I'm in the process of building a bear fence now. Did a lot of research and found that there are really only two things that will have a chance of keeping out bears...a shark cage type structure or a high tension electric fence. Hope all my effort rewards me!


----------



## papamoose (Apr 7, 2010)

I use a dog kennel to protect a few of my hives. No problems at all. I would recommend chaining it down. I placed large metal stakes at each corner and used 1/2 chain to chain the kennel to the stakes. This way if the bear were to attempt to move or disturb the kennel it would not move much and hopefully deter from the hives.


----------



## curios1 (Jul 2, 2012)

i have bears i , i know because i have seen them. i have an electric. does it keep them out i dont know. in combanation with the fence, through the season i always leave my shirt or t shirt hanging in a bush, or tree, or on a nail on the barn near the hives. always changeing the place or posision of the shirt or t. trying to always leave the impresion and scent to any animal comeing around that i am there. when i was a kid my father yoused to always leave his t shirt on the handle of the shovel in the garden in a different place every day he would work in the garden. he said it helped to keep the deer out. so i practice that in my bee yard . so far i have not had a visit from any bears. so far the biggest danger to my bees are ME.


----------



## Lazer128 (Dec 15, 2012)

curios1 said:


> i have bears i , i know because i have seen them. i have an electric. does it keep them out i dont know. in combanation with the fence, through the season i always leave my shirt or t shirt hanging in a bush, or tree, or on a nail on the barn near the hives. always changeing the place or posision of the shirt or t. trying to always leave the impresion and scent to any animal comeing around that i am there. when i was a kid my father yoused to always leave his t shirt on the handle of the shovel in the garden in a different place every day he would work in the garden. he said it helped to keep the deer out. so i practice that in my bee yard . so far i have not had a visit from any bears. so far the biggest danger to my bees are ME.


Good ideas!


----------



## Hormel (Nov 8, 2007)

I have had trouble with bears at one of my locations. We did exactly this, a 6 x 8 kennel that was staked to the ground and screwed into the adjacent barn. I don't feel it is bear 'proof' but it hopefully works long enough until the dogs get out to bark at it. Three years now and no trouble with the bears yet (knock on wood). I have not seen any issues with the flight path. If you are tall you might find it too short. Mine is 6' tall and so am I so I bump my head inside on it a lot. Got it off Craig's list.
John


----------



## Adrian Quiney WI (Sep 14, 2007)

A couple of years ago there was an article in Bee Culture about Zia Bees who have a queen rearing operation in AZ and MI. In MI they used the same galvanized fencing that is used with dog fences and it was framed with posts and sank two feet in the ground, no electric fence.
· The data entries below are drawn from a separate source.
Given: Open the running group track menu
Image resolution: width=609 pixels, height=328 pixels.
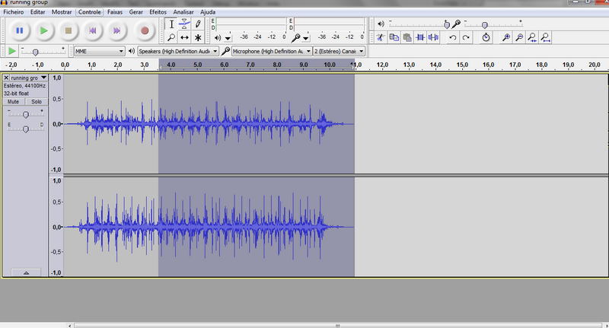Looking at the screenshot, I should 29,78.
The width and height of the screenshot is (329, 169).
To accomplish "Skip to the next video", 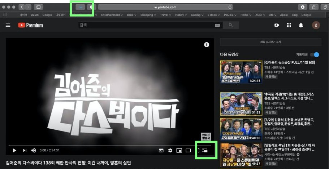I will [x=25, y=150].
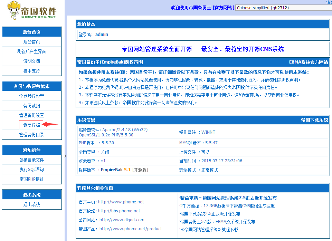Open 技术支持 support link
Image resolution: width=332 pixels, height=241 pixels.
point(31,71)
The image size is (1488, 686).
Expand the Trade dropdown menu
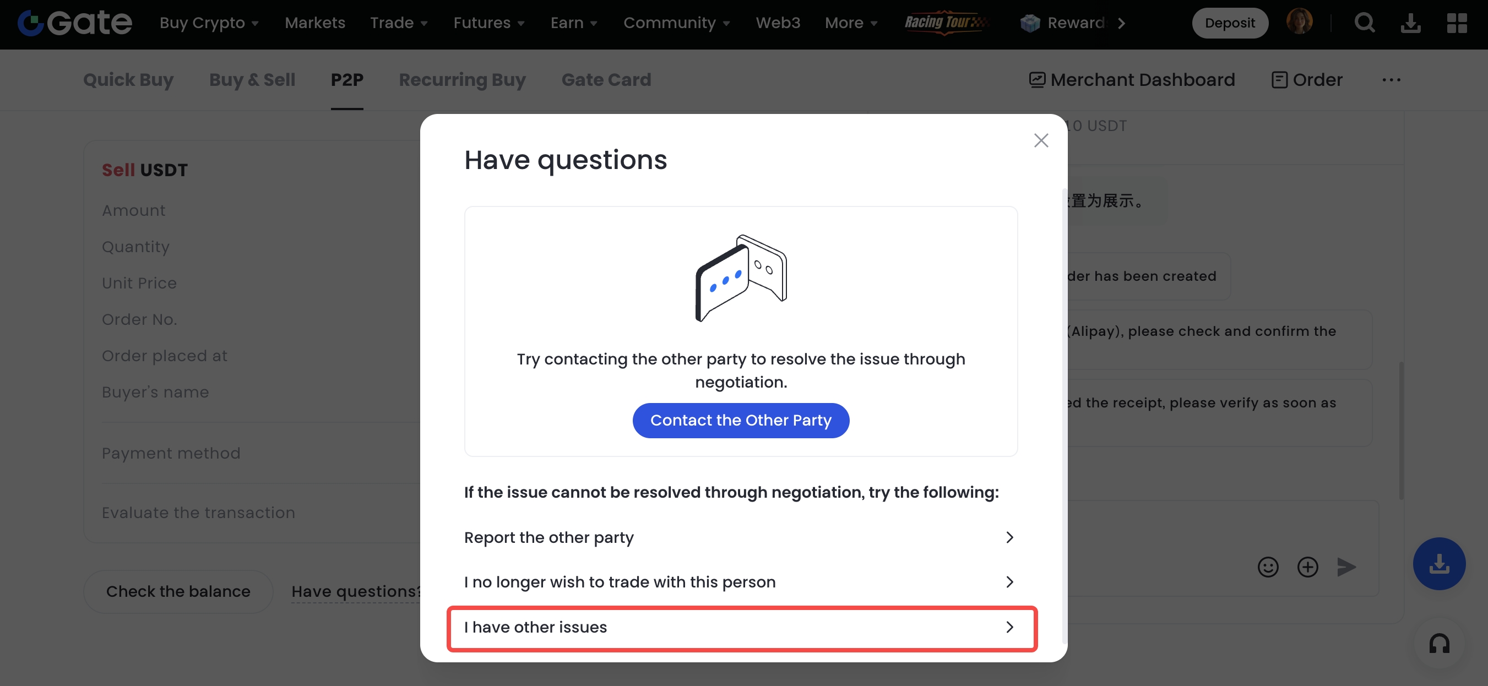(399, 23)
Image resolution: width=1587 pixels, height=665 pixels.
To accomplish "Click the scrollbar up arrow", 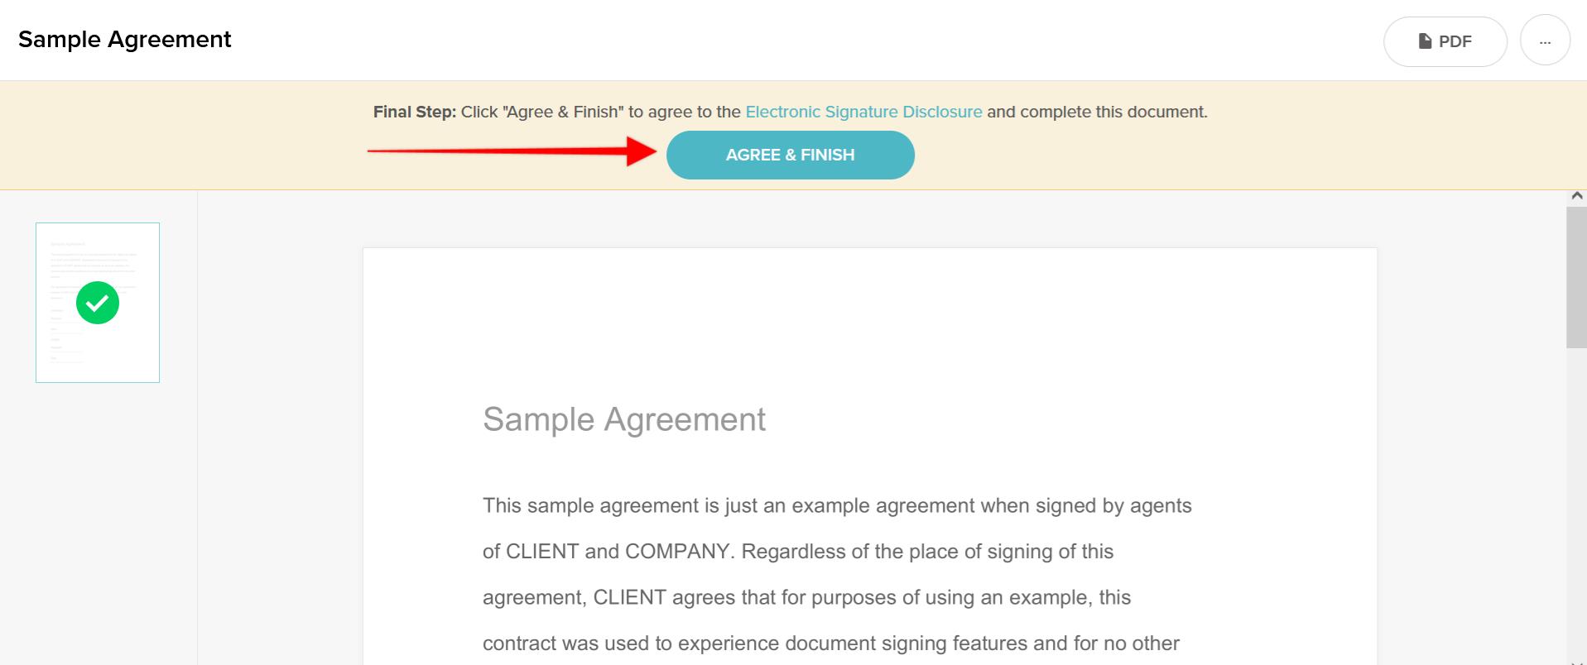I will click(x=1576, y=196).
They said it worked because when bees (oops I meant bears!) tried to climb or pull on it their claws would get stuck in between the wires and it distressed them.


----------



## pbuhler (May 31, 2009)

Hi: Take a look at the picture in the attached thread ( post #20). An electrified kennel works for me. I now have four hives inside over wintering. The power's off until March when the bears become active again around here.
"http://www.beesource.com/forums/showthread.php?275340-Bear-fence-on-trailer"


----------



## Rusty Hills Farm (Mar 24, 2010)

> ..so far the biggest danger to my bees are ME.


 I resemble that remark!



Rusty


----------



## libhart (Apr 22, 2010)

Adrian Quiney WI said:


> when bees tried to climb or pull on it their claws would get stuck in between the wires and it distressed them.


Bees with claws....they sure have some tough bees.

Sorry, of course it was obvious you meant that bears, just couldn't help posting cause it made me chuckle.


----------



## beepro (Dec 31, 2012)

This is an interesting topic for a new beekeeper.
Does using an electric fence also electrify the bees landing on the metal fence as well?


----------



## Hawkster (Apr 16, 2010)

no, they have to be grounded the bees are fine


----------



## Ben Brewcat (Oct 27, 2004)

I would second that a freestanding chain link would be very little deterrent. It might help if there were LOTS of other things for the bear to feed on, sort of a "well this fence will take me 10 minutes but the trash can 200 yards down is smelling good too...". But a determined bear will get through very easily. Electrify or reinforce a-la Zia, or both. Our bears amaze me with their determination and strength, and we just have little black bears!


----------



## KQ6AR (May 13, 2008)

Read the same article, I think it had the roof closed also.
Personally I think a bear could tear it to pieces with little effort. 



Adrian Quiney WI said:


> A couple of years ago there was an article in Bee Culture about Zia Bees who have a queen rearing operation in AZ and MI. In MI they used the same galvanized fencing that is used with dog fences and it was framed with posts and sank two feet in the ground, no electric fence. They said it worked because when bees (oops I meant bears!) tried to climb or pull on it their claws would get stuck in between the wires and it distressed them.


----------